Introduction: Research into the onset of obsessive-compulsive disorder (OCD) suggests the occurrence of potential life events as triggering factors; however, such an association has not been well established.
Aim: To assess the role of life events in the onset of OCD.
Methodology: Fifty patients, ages ranging from 18 to 60 years, belonging to either sex, meeting the DSM-IV TR diagnostic criteria for OCD and attending a tertiary care psychiatric clinic were selected for the study. The Presumptive Stressful Life Events Scale (PSLES) was administered to them to obtain information regarding the presence of life events in a one year period prior to the onset of OCD. Other specific life events not included in the PSLES were also noted.
Results: Sixty four per cent of the sample was male and 78% of the sample experienced stressful life events in the year prior to the onset of symptoms.
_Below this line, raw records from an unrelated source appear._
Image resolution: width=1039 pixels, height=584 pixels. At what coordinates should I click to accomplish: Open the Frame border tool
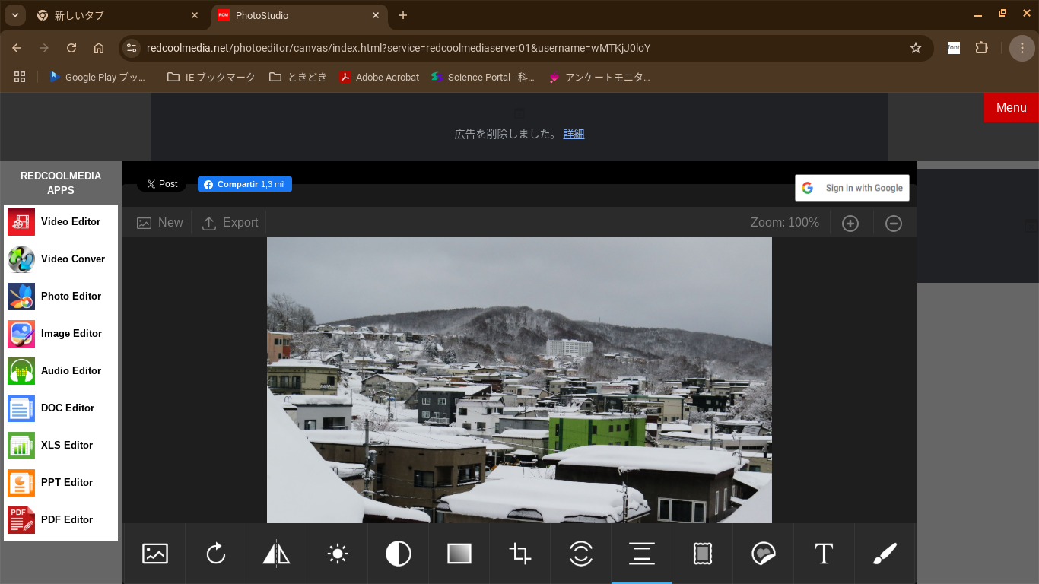click(702, 554)
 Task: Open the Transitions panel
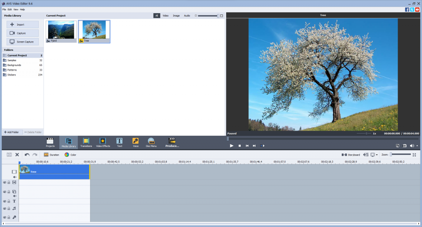click(x=86, y=142)
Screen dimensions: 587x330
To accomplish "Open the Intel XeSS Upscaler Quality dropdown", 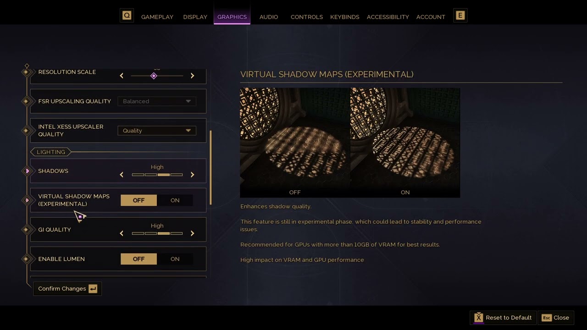I will point(157,131).
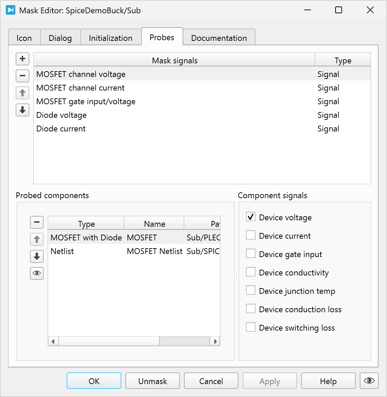The width and height of the screenshot is (387, 397).
Task: Add a new mask signal with plus button
Action: [22, 59]
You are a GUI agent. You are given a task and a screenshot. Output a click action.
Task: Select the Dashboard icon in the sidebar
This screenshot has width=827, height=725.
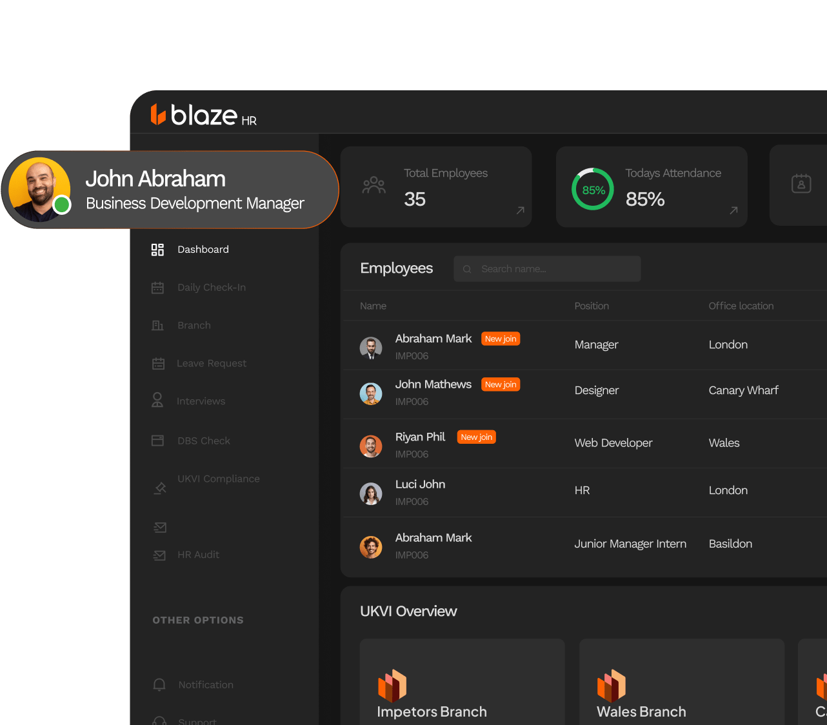click(x=157, y=249)
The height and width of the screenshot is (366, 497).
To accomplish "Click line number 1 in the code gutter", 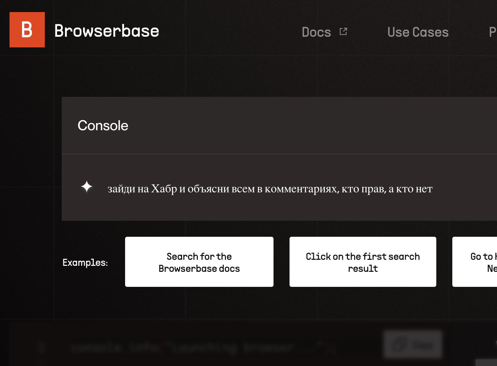I will pyautogui.click(x=41, y=347).
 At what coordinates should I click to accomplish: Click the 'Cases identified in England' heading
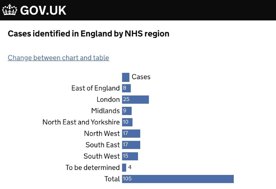coord(88,34)
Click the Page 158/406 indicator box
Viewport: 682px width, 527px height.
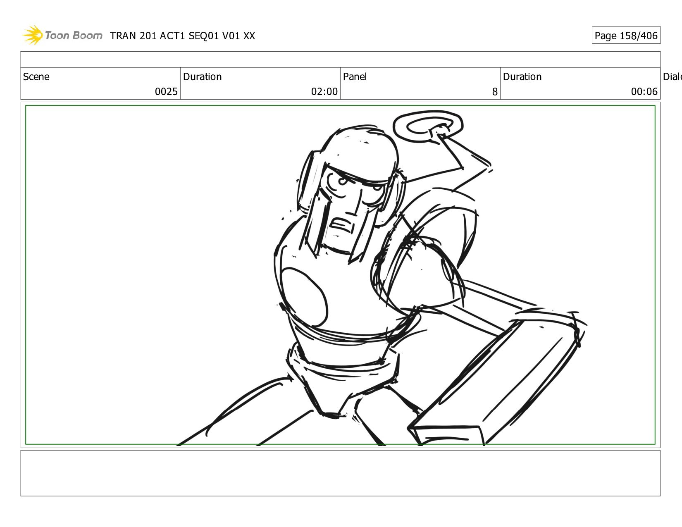625,36
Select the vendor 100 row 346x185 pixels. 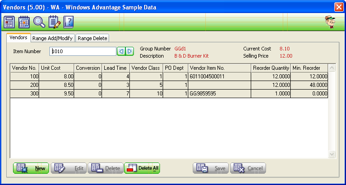[x=25, y=77]
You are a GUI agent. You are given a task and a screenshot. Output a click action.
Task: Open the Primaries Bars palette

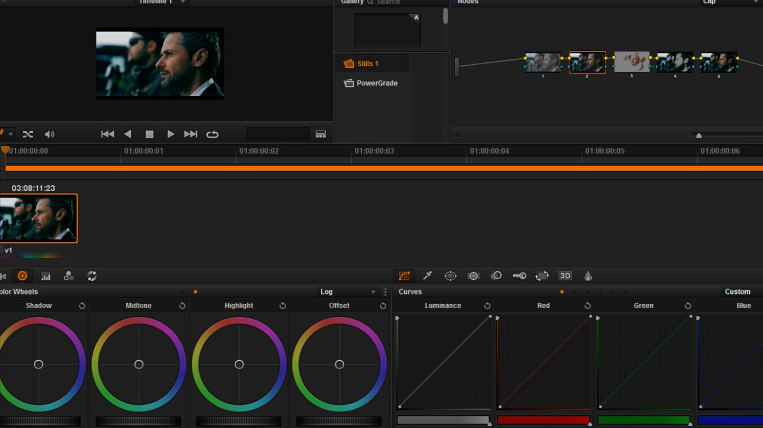46,276
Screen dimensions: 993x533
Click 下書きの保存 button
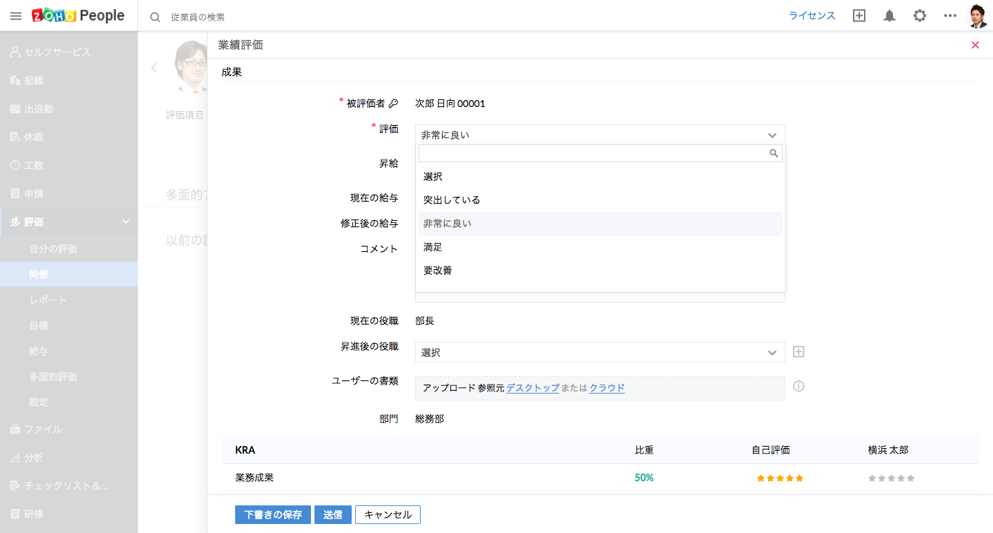point(273,515)
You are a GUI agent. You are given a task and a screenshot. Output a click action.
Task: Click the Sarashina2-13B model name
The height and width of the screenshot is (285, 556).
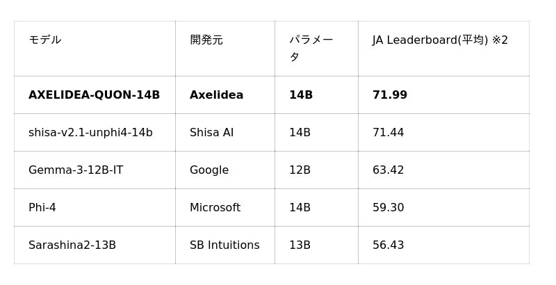tap(72, 245)
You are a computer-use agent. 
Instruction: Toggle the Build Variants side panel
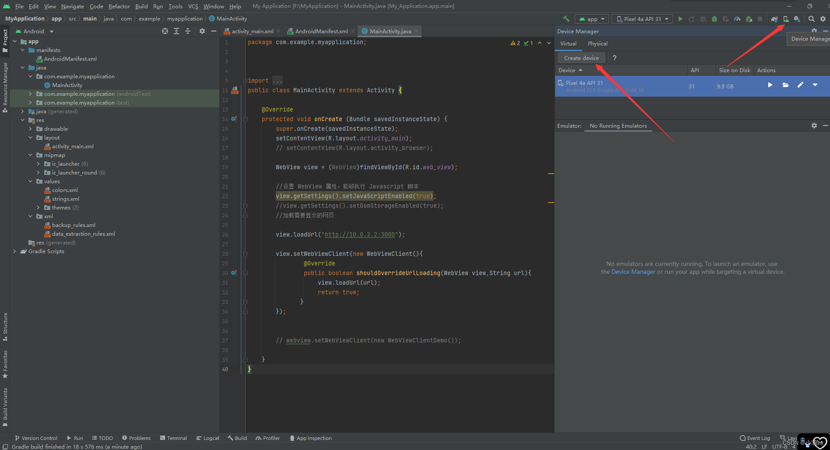tap(5, 406)
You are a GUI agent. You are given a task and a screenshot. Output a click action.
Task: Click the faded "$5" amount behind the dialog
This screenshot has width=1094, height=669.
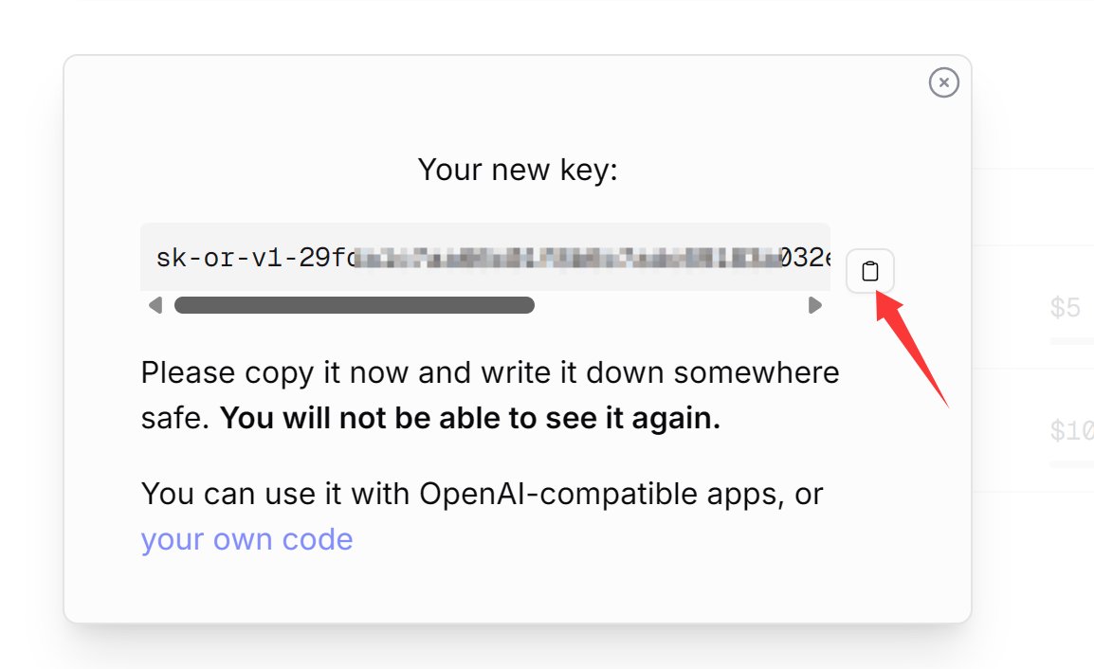(1066, 308)
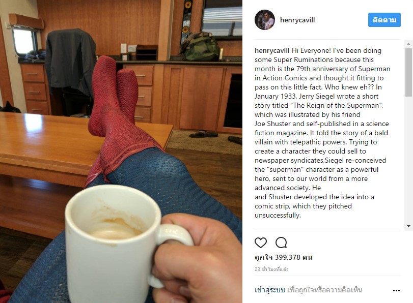Click the henrycavill profile avatar
The width and height of the screenshot is (413, 303).
[265, 20]
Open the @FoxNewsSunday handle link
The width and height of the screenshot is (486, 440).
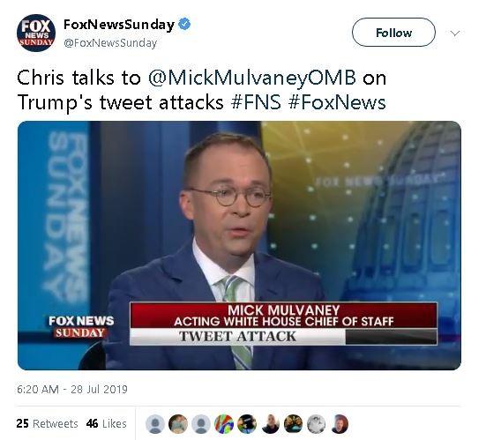pos(110,42)
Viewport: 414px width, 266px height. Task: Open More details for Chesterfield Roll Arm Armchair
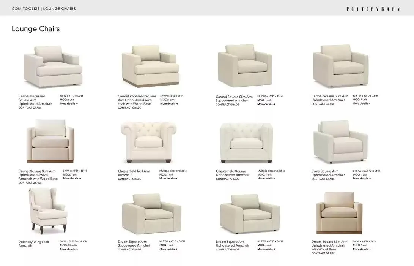click(x=168, y=179)
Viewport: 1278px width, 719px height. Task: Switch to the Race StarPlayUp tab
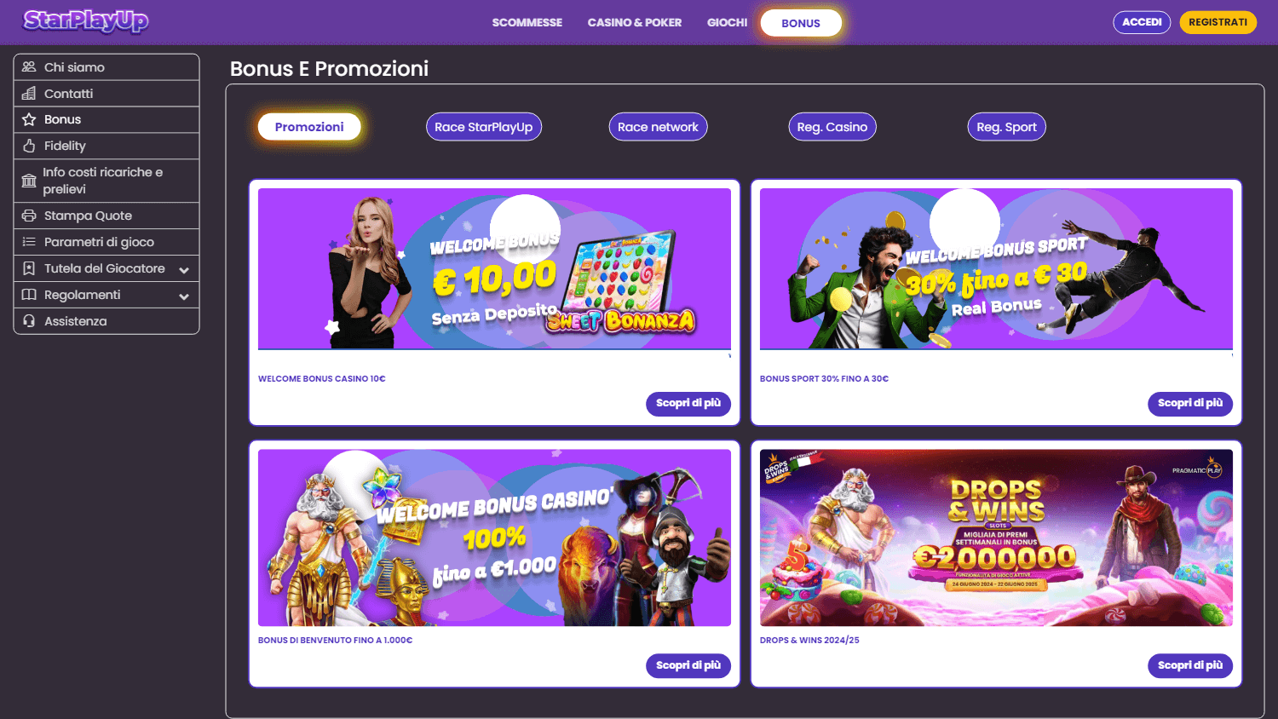pos(484,127)
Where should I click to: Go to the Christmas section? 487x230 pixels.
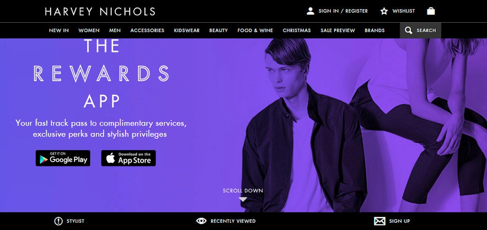pyautogui.click(x=296, y=30)

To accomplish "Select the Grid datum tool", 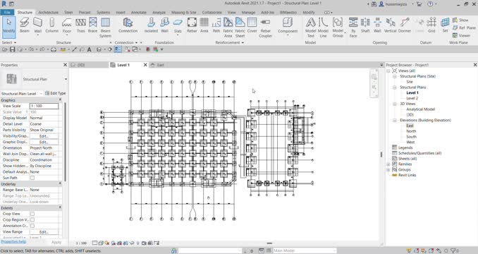I will point(431,25).
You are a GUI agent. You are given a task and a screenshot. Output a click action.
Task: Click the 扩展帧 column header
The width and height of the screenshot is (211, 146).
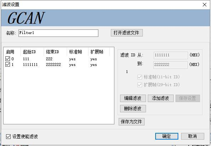[96, 52]
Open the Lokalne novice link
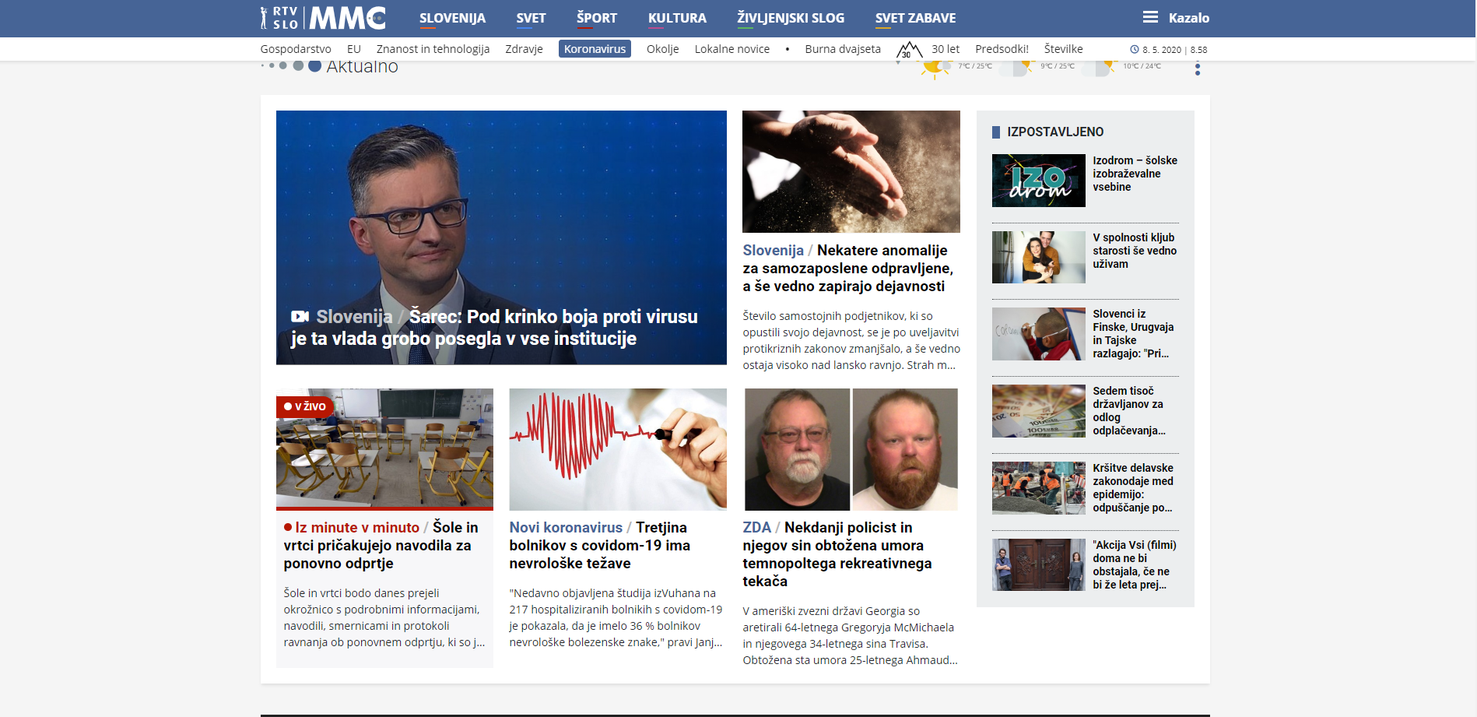The image size is (1477, 717). point(731,49)
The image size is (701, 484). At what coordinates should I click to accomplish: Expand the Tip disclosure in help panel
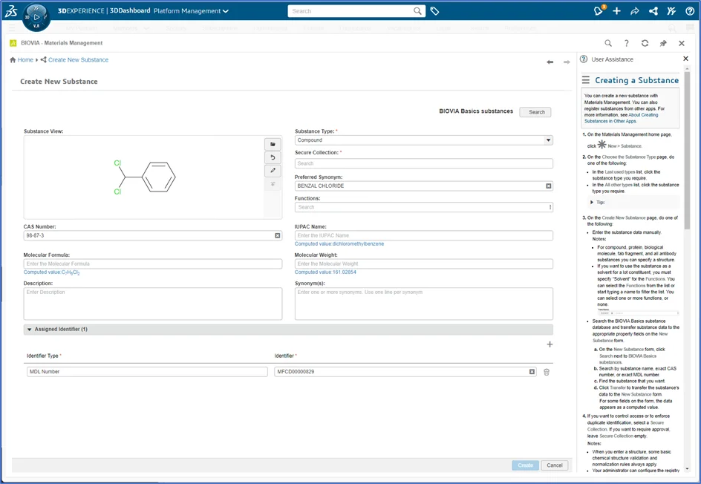[x=592, y=202]
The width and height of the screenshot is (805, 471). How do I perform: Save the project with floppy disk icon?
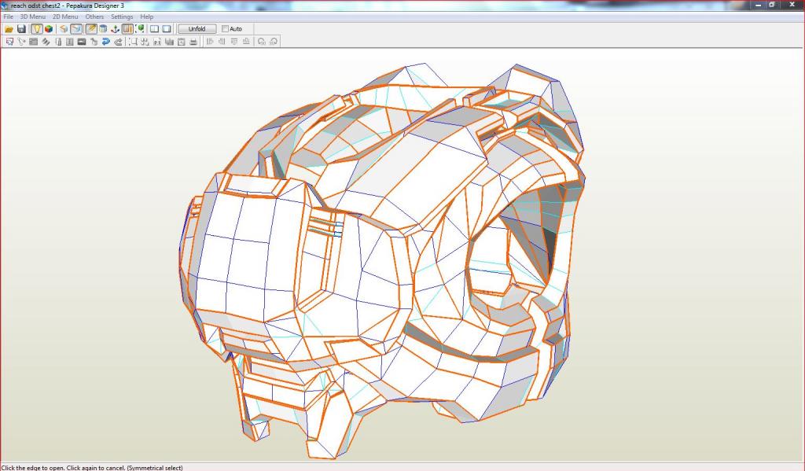[x=21, y=29]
Appearing for an exam or interview was most frequent (10%), followed by violation of religious or cultural beliefs (8%) and the death of a close family member (6%). A third of the females studied had life events relating to the reproductive cycle. Half of the sample had onset of OCD during adolescence with 75% of them subjects reporting preceding stressful life events.
Conclusion: Life events appear to have a close association with the onset of OCD. These findings suggest that life events may act as triggers predisposing vulnerable individuals to develop the disorder.